Lindsay Lohan is out of rehab! Which means less Brangelina covers and more drunken shenanigans from everyone’s favorite child star. So far, Lohan’s still working that whole “I’m sober, for real this time!” angle, and giving “exclusive” interviews to both OK! and In Touch. We give her sobriety act two weeks, max.
In other news, JLo’s still undeniably pregnant, and Britney’s still continuing her downward spiral, only this time Justin is reaching out to save her.
But will he succeed? And is Lance Bass still embittered about being the least talented member of N’Sync? Intern Whitney answers
all some of your questions, after the jump.
Cover: J.Lo is pregnant! … At least, according to US Weekly. And everyone with eyes. J.Lo’s mom is telling everyone the four-months-pregnant star is having twins, and if you don’t believe it, just ask TRL host Damien Fahey, who is apparently a pregnancy expert. (”I’ve been around a lot of pregnant women. … If I were a betting man, I’d definitely bet she was pregnant.”) Sold!
• “Brad and Angie battle the lies!” US claims, lashing out at the National Enquirer, In Touch and Life & Style for their “false” headlines. Because US never, ever runs a story that isn’t confirmed to be true (see above).
• Britney has reunited with her estranged mother and sister, US reports. That’s a positive step. A not-so-positive step? Applying to work as a bartender, which Brit also did, on Oct. 5.
• And because Intern Whitney spent her entire middle school career believing she would one day marry Lance Bass, we had to cover the exclusive interview US scored with the former member of ‘NSync (who recently announced that he is — as everyone told Intern Whitney 10 years ago — gay). In his new autobiography, “Out of Sync,” Lance says he felt “totally betrayed” when Justin Timberlake left the group to become a solo artist and says Britney and Justin’s relationship was “doomed” from the start because Justin is an ass. (We’re paraphrasing.)
Cover: Ashlee Simpson is getting Botox. … At the age of 23. Also on the young star’s wish list? A boob job and tooth veneers, because she’s “always admired her older sister Jessica’s looks.” Fortunately, her plastic surgeon agrees.
• Lindsay Lohan’s finally out of rehab! We’ve missed you, Linds. And In Touch has an “exclusive” interview that Lindsay also gave to several other media sources. Basically, read any interview she gave after her first stint in rehab and that will give you the gist.
Life & Style
Cover: First off, the cover looks different. [Ed: Was the redesign necessary, considering the mag is folding so soon?] Regardless, L&S discusses the best and worst new bodies. Among the worst: Britney’s terrible triple-chin picture that has been featured in all the tabs over the past month and Courtney Love looking like an alien.

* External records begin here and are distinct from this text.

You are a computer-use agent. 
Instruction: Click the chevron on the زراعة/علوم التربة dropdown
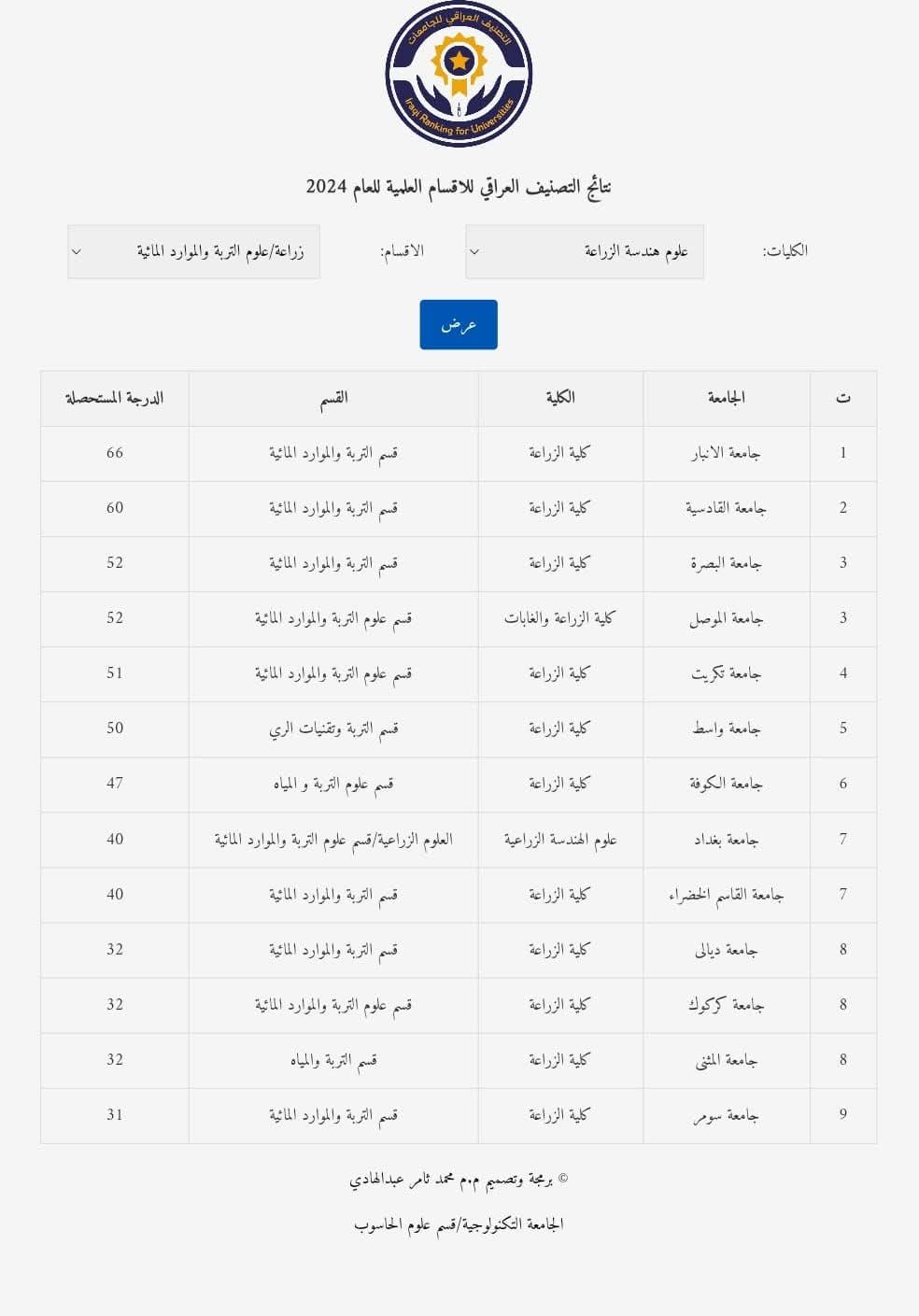77,251
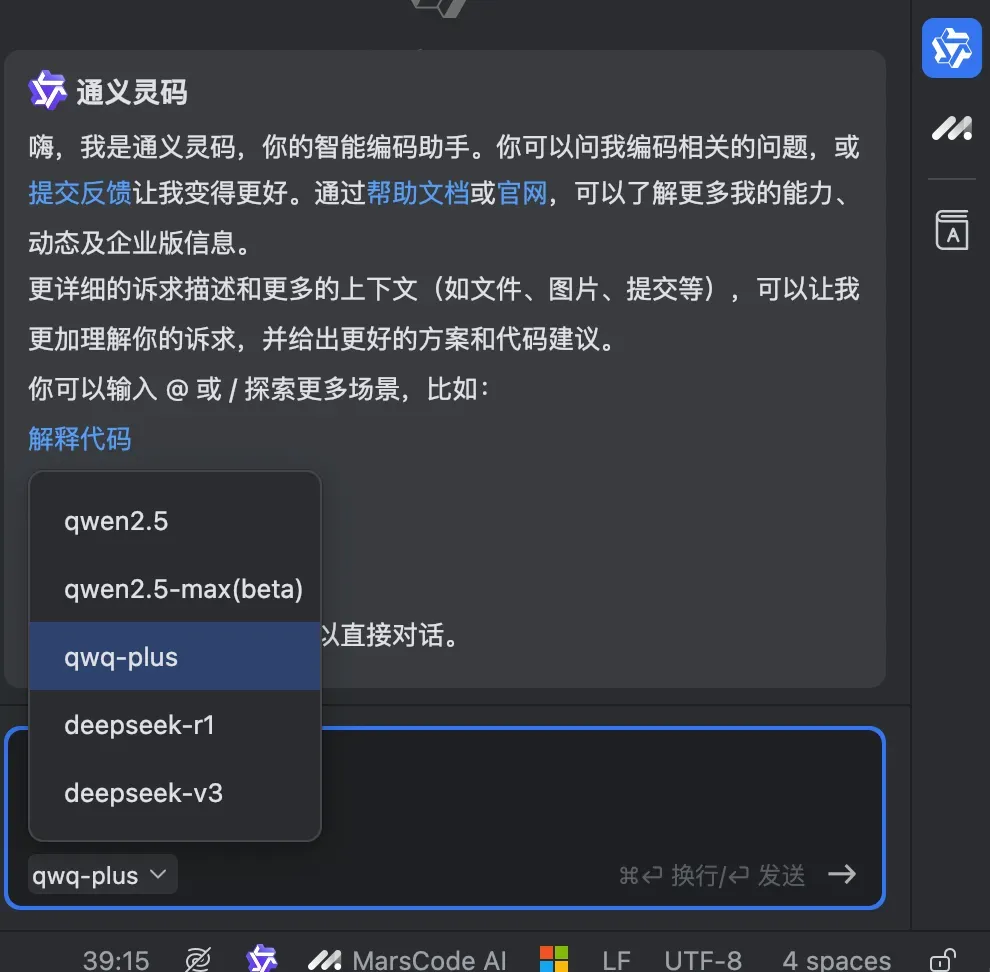Open the LF line separator selector
990x972 pixels.
click(616, 960)
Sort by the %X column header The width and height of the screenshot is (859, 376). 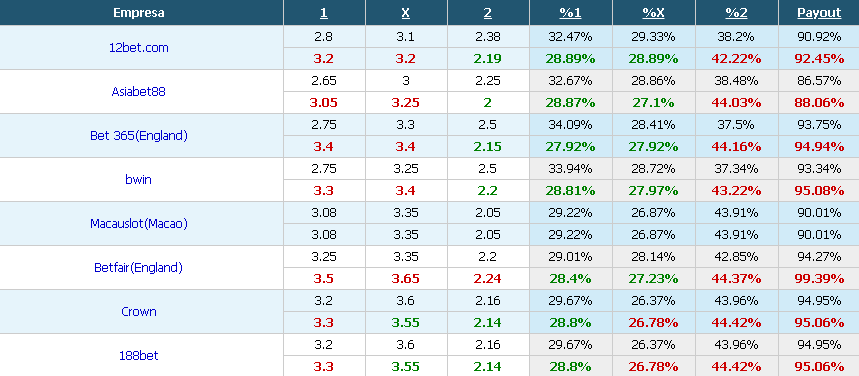coord(654,13)
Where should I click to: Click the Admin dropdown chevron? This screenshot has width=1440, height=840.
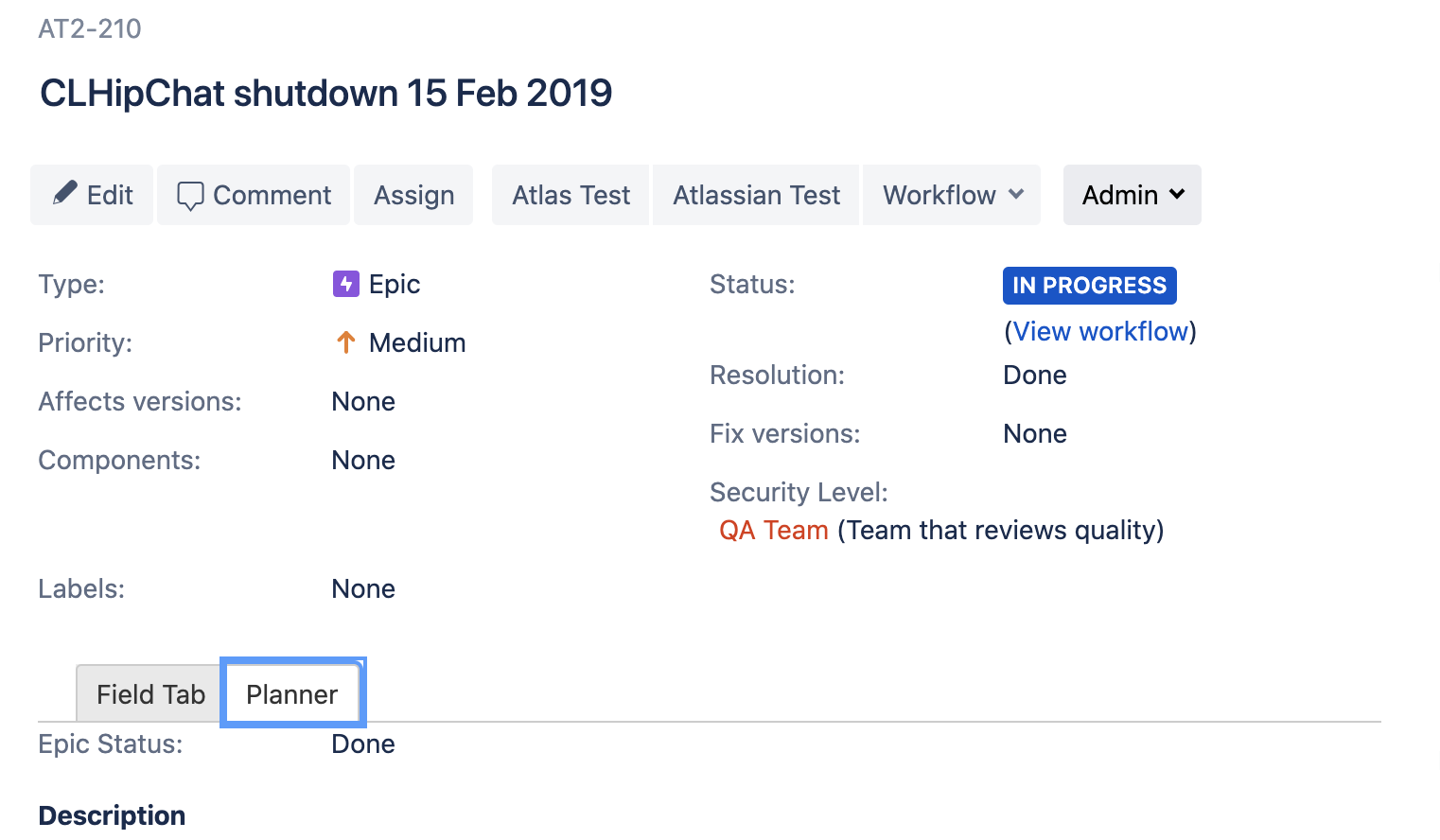1176,195
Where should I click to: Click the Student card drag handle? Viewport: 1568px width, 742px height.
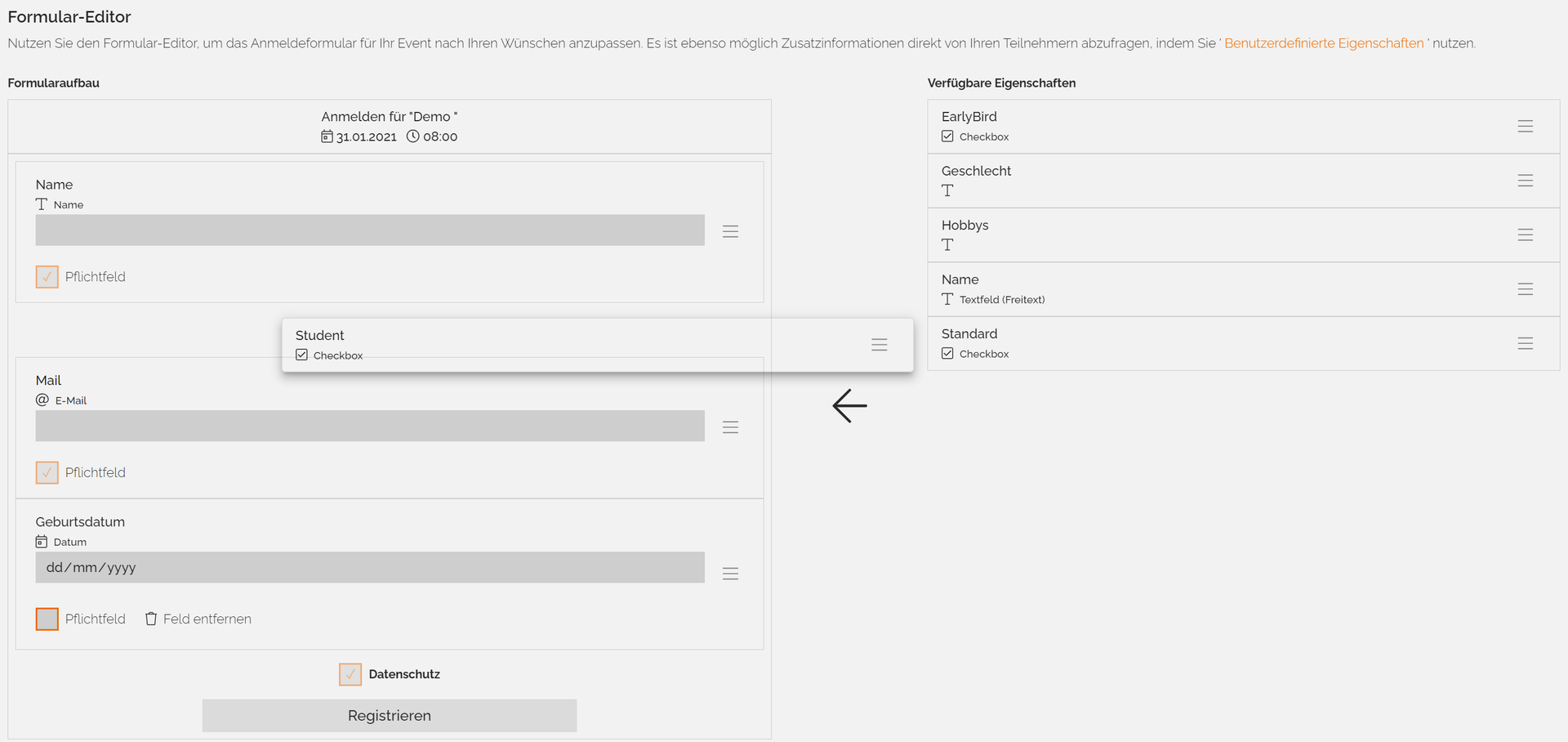coord(879,345)
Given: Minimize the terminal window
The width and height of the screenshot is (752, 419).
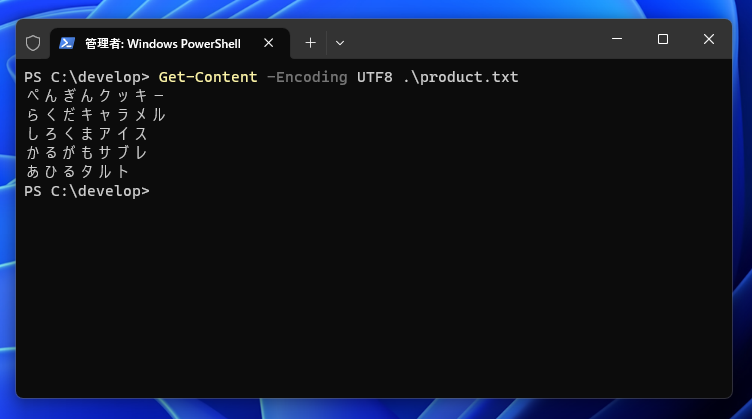Looking at the screenshot, I should (x=616, y=40).
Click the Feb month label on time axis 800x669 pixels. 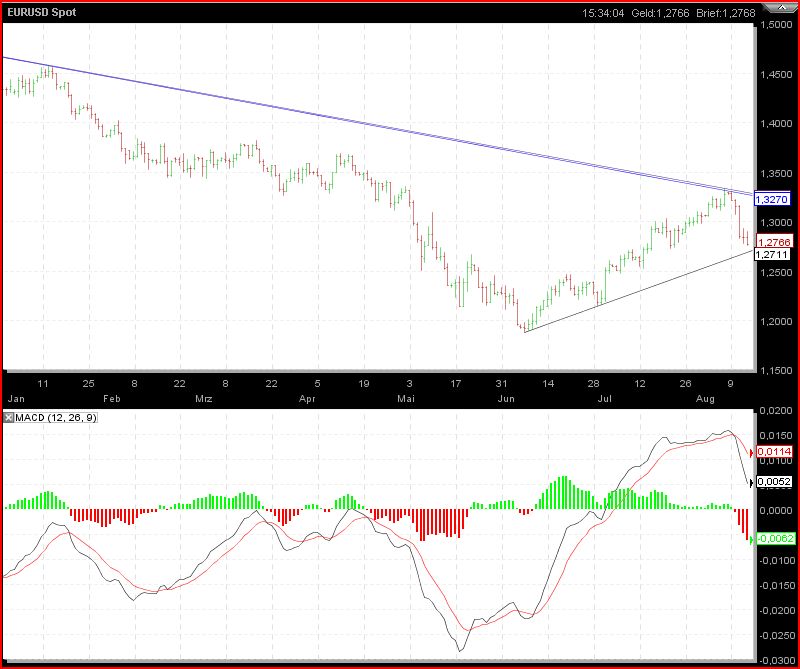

• To continue her trend of marrying the classy way, Pam Anderson wed Rick Salomon (the guy who is responsible for Paris Hilton’s sex tape) in Vegas over the weekend. Oh, and she might be pregnant … Good thinking, Pam! It’s always good to put the baby rumors out there just in case you need to fake a miscarriage.
Cover: Hollywood stylists tell all: Jennifer Aniston has “too much hair down there!” Oprah Winfrey has a bunion that looks like a sixth toe! Kirsten Dunst has “vampire teeth and killer B.O.!” Courtney Love has hair on her chin! … This is just gross.
• More Britney rescue news, and this time Star reveals that Justin Timberlake and his mom are involved. The mag also says that Britney’s reconciliation with her mom is just a ploy to convince the judge she has changed. If only there were an easier way to get her kids back! Had the judge only given her a list of easy to follow requirements, like weekly drug tests and parenting coaches … Oh wait.
Cover: Britney Spears doesn’t care about her kids. Who knew? In fact, she acted like such a doting, loving mother before she was ordered to give them up that it’s almost shocking to hear that, when told not to worry about losing her two sons to Kevin Federline, Brit replied, “I don’t give a shit anymore. I never wanted them in the first place.”
• Another “exclusive” interview with Lindsay Lohan. Spoiler: She says exactly the same things she already told to In Touch.
• Dancing With the Stars backstage secrets! “Is Wayne [Newton] getting advice from beyond the grave?” “Does [Sesame Street puppet] the Count really add up the votes?” Sigh. It’s like they read our minds, and did then said “Fuck it, let’s just do it our way.”